Monday, February 10, 2014

Drought May Bankrupt California Farmers

Washington Post:
Without help from the heavens, Joe Del Bosque figures that 2014 will be the last year before many family farmers in California’s vast San Joaquin Valley begin to go bankrupt.
And 2014 is going to be bad. Really bad. Del Bosque has 2,000 acres scattered across several farms west of Fresno, near Firebaugh. He will leave 500 to 700 acres unplanted because there is no water for his crops.
That’s about 650,000 boxes of cantaloupe, regular and organic, he won’t be harvesting come July — about $3 million worth of produce, he estimated. It’s a few hundred workers, most of them migrants, he won’t be hiring. It’s money that won’t be spent in grocery and hardware stores in small towns across the region that produces half of the country’s homegrown fruits and vegetables. It’s a lot of schools with empty seats as farm workers looking for jobs move on with their families.
“Everybody will be hurt,” Del Bosque said. “When farmers idle land, the people who have small businesses in small communities . . . they’ll all suffer. It’s a huge ripple effect through the whole valley.”
California is entering its third year of drought, a recurring nightmare for those old enough to remember the prolonged dry period of 1987 to 1991 and the disaster of 1976 and 1977, the previous record-setting drought.
Now, 2013 is the driest year on record in California.

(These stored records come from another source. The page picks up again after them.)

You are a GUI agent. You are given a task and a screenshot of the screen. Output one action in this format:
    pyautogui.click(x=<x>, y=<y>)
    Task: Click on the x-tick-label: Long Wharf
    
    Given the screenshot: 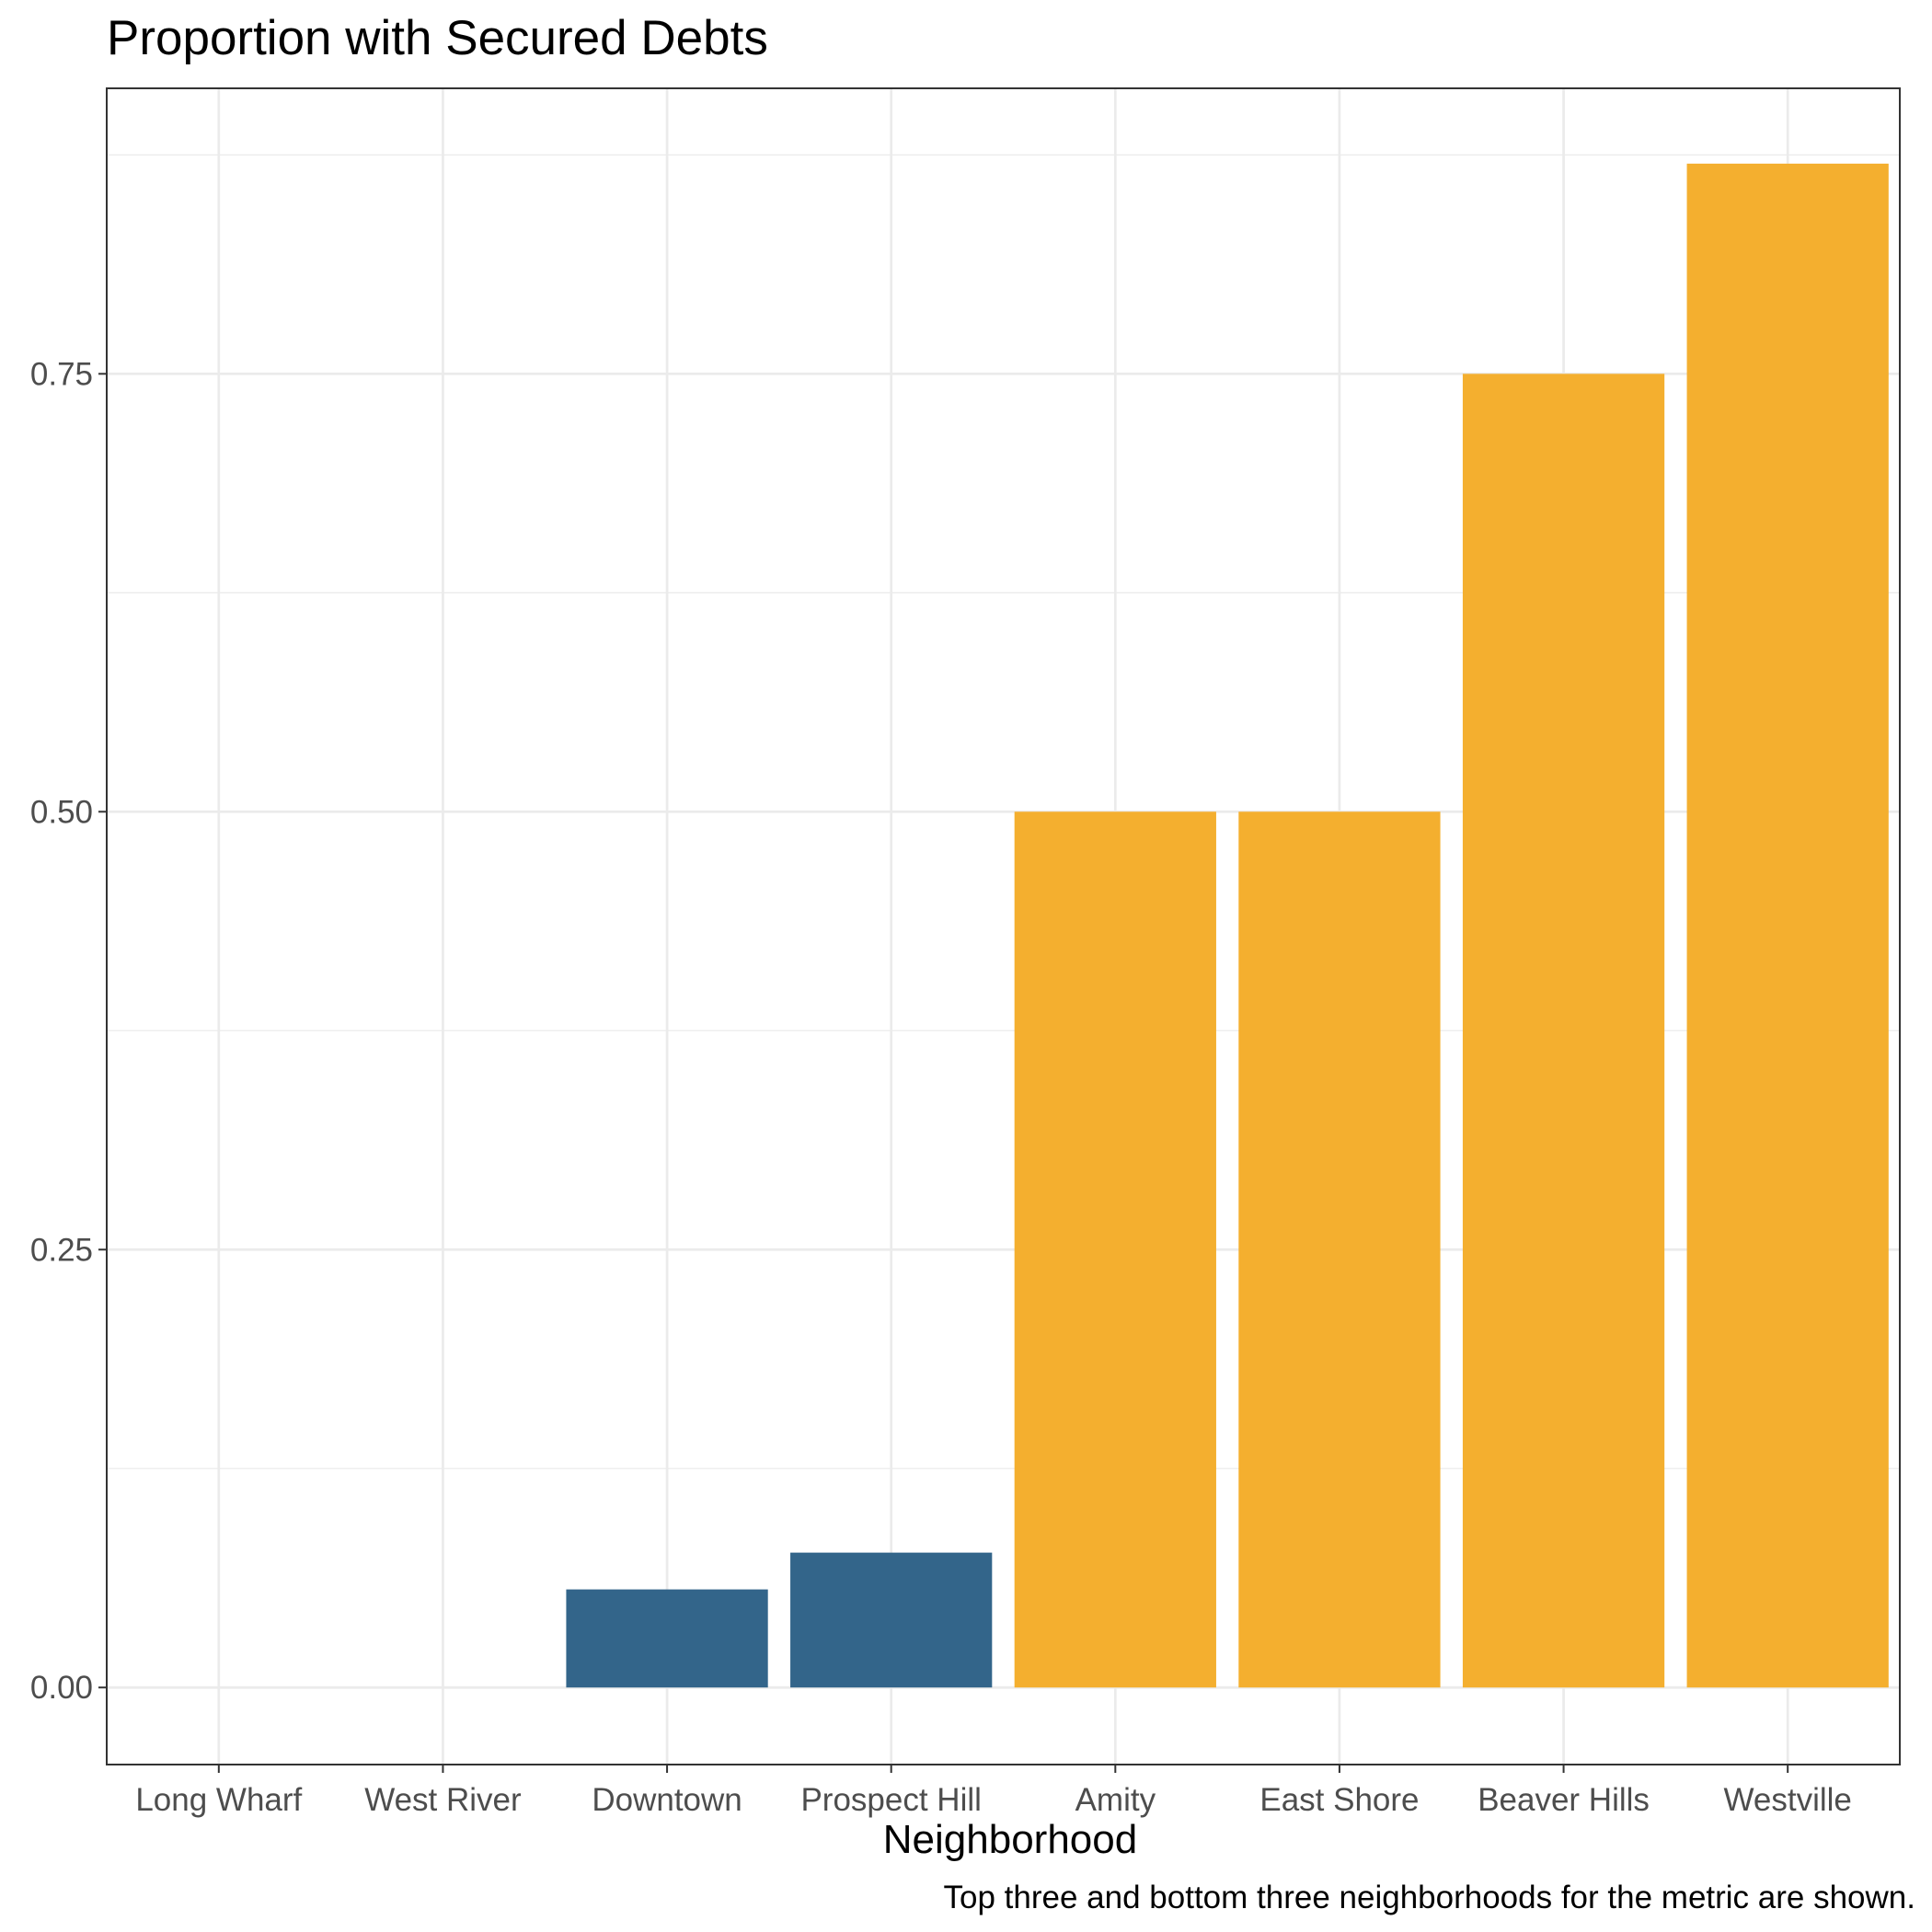 What is the action you would take?
    pyautogui.click(x=218, y=1800)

I really can't fathom a drought like that.  Then again, I can't imagine farming in a freaking desert, either.  One notable item is that the previous worst drought, in 1977, was also one of the coldest winters here in Ohio prior to this one.  It is interesting to me how continental weather patterns cause the same effects in the same places each occurrence, like this polar vortex we are getting causes the high pressure systems to be trapped out on the coast, preventing rain and snow there.  But I still can't imagine how dry it is out there.